----- Task data

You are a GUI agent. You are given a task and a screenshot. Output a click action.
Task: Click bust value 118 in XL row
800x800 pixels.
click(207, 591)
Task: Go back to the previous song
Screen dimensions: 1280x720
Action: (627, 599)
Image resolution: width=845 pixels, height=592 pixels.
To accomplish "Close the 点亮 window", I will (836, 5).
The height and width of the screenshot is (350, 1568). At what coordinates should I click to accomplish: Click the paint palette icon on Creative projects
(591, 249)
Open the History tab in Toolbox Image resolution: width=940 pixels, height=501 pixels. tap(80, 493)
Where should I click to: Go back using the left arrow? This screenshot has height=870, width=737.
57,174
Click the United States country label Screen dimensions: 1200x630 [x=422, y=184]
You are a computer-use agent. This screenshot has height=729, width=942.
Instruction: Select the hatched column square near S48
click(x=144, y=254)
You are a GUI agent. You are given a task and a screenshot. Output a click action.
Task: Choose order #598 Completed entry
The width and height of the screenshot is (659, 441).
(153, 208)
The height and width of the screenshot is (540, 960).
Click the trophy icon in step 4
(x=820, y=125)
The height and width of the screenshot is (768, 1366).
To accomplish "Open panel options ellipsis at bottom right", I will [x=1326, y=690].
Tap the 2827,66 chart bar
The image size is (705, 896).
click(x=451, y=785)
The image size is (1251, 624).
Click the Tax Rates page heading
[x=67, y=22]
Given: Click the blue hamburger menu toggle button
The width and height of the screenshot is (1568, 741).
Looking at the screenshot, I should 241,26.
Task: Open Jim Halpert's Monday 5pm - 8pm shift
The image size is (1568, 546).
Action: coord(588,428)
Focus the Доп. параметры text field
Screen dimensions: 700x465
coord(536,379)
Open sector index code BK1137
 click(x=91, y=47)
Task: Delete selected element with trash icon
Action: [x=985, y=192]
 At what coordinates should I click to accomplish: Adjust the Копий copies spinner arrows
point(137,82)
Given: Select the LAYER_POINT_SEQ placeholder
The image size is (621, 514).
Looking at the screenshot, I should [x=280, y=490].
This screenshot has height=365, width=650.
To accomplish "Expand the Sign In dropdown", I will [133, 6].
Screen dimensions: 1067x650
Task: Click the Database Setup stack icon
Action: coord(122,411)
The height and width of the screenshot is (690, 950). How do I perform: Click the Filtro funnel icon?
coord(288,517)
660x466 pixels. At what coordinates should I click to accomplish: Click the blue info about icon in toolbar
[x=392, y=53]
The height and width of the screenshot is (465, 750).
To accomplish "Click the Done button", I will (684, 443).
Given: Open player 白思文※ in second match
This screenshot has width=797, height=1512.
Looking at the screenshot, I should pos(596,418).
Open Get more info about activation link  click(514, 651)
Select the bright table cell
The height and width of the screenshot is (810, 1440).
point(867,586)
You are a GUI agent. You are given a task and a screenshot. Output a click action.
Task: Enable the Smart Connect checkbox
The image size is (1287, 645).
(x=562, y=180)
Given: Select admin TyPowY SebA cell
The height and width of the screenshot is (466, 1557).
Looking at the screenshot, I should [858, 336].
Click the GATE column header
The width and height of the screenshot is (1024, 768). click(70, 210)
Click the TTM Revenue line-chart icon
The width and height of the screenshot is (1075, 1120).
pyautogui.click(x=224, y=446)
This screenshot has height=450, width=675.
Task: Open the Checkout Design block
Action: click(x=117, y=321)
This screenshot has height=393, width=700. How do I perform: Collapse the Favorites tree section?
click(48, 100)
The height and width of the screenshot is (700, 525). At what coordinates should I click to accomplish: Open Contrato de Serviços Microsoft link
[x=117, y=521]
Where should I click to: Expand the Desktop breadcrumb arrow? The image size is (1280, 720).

----------

▸ **Task directions**: Reproduce the full set of records precisely.

▸ **Expected output**:
You are a GUI agent. You are given a task and a screenshot. Output a click action.
Task: Click bust value 118 in XL row
800x800 pixels.
click(207, 591)
Task: Go back to the previous song
Screen dimensions: 1280x720
Action: (627, 599)
Image resolution: width=845 pixels, height=592 pixels.
To accomplish "Close the 点亮 window", I will (836, 5).
The height and width of the screenshot is (350, 1568). At what coordinates should I click to accomplish: Click the paint palette icon on Creative projects
(591, 249)
Open the History tab in Toolbox Image resolution: width=940 pixels, height=501 pixels. tap(80, 493)
Where should I click to: Go back using the left arrow? This screenshot has height=870, width=737.
57,174
Click the United States country label Screen dimensions: 1200x630 [x=422, y=184]
You are a computer-use agent. This screenshot has height=729, width=942.
Instruction: Select the hatched column square near S48
click(x=144, y=254)
You are a GUI agent. You are given a task and a screenshot. Output a click action.
Task: Choose order #598 Completed entry
The width and height of the screenshot is (659, 441).
(153, 208)
The height and width of the screenshot is (540, 960).
Click the trophy icon in step 4
(x=820, y=125)
The height and width of the screenshot is (768, 1366).
To accomplish "Open panel options ellipsis at bottom right", I will [x=1326, y=690].
Tap the 2827,66 chart bar
The image size is (705, 896).
click(x=451, y=785)
The image size is (1251, 624).
Click the Tax Rates page heading
[x=67, y=22]
Given: Click the blue hamburger menu toggle button
The width and height of the screenshot is (1568, 741).
Looking at the screenshot, I should 241,26.
Task: Open Jim Halpert's Monday 5pm - 8pm shift
The image size is (1568, 546).
Action: coord(588,428)
Focus the Доп. параметры text field
Screen dimensions: 700x465
coord(536,379)
Open sector index code BK1137
 click(x=91, y=47)
Task: Delete selected element with trash icon
Action: [x=985, y=192]
 At what coordinates should I click to accomplish: Adjust the Копий copies spinner arrows
point(137,82)
Given: Select the LAYER_POINT_SEQ placeholder
The image size is (621, 514).
Looking at the screenshot, I should [x=280, y=490].
This screenshot has height=365, width=650.
To accomplish "Expand the Sign In dropdown", I will [133, 6].
Screen dimensions: 1067x650
Task: Click the Database Setup stack icon
Action: coord(122,411)
The height and width of the screenshot is (690, 950). How do I perform: Click the Filtro funnel icon?
coord(288,517)
660x466 pixels. At what coordinates should I click to accomplish: Click the blue info about icon in toolbar
[x=392, y=53]
The height and width of the screenshot is (465, 750).
To accomplish "Click the Done button", I will (684, 443).
Given: Open player 白思文※ in second match
This screenshot has width=797, height=1512.
Looking at the screenshot, I should pos(596,418).
Open Get more info about activation link  click(514, 651)
Select the bright table cell
The height and width of the screenshot is (810, 1440).
point(867,586)
You are a GUI agent. You are given a task and a screenshot. Output a click action.
Task: Enable the Smart Connect checkbox
The image size is (1287, 645).
(x=562, y=180)
Given: Select admin TyPowY SebA cell
The height and width of the screenshot is (466, 1557).
Looking at the screenshot, I should [858, 336].
Click the GATE column header
The width and height of the screenshot is (1024, 768). click(70, 210)
Click the TTM Revenue line-chart icon
The width and height of the screenshot is (1075, 1120).
pyautogui.click(x=224, y=446)
This screenshot has height=450, width=675.
Task: Open the Checkout Design block
Action: click(x=117, y=321)
This screenshot has height=393, width=700. How do I perform: Collapse the Favorites tree section?
click(48, 100)
The height and width of the screenshot is (700, 525). At what coordinates should I click to accomplish: Open Contrato de Serviços Microsoft link
[x=117, y=521]
Where should I click to: Expand the Desktop breadcrumb arrow? The image size is (1280, 720).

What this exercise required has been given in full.